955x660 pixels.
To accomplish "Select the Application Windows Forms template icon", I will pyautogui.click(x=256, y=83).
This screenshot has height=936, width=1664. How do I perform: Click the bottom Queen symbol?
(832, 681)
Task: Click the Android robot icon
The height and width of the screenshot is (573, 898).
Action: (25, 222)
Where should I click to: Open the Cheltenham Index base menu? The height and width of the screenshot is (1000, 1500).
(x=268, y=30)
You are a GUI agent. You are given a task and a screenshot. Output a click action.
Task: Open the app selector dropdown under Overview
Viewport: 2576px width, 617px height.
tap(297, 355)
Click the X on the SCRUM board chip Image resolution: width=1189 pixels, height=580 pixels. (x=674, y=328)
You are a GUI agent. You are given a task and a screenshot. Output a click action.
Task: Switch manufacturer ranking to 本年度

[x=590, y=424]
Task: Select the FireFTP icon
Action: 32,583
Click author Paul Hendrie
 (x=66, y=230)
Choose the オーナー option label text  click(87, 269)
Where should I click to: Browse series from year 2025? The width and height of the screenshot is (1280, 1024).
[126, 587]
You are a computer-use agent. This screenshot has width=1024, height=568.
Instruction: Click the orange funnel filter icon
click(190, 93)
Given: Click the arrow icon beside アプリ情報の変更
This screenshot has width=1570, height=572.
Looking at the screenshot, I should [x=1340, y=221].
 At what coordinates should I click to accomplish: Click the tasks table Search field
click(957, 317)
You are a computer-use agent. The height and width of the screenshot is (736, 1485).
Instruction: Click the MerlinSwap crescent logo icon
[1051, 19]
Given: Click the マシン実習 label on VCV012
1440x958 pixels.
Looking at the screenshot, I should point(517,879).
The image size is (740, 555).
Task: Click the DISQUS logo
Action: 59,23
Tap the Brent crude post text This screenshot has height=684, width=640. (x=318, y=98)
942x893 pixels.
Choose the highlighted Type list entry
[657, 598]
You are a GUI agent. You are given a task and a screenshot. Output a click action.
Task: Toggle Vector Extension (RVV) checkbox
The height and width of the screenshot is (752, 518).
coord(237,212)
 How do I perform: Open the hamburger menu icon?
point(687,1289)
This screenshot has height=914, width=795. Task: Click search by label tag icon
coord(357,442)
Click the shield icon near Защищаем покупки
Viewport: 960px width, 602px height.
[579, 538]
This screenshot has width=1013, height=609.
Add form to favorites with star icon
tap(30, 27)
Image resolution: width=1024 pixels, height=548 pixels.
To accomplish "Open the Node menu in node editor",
.....
The answer must be all the lines above that hold the word "computer".

▶ **Solution to this problem**:
You are a computer-use agent. This screenshot has width=1024, height=568.
You are a computer-use agent. The height and width of the screenshot is (736, 1485).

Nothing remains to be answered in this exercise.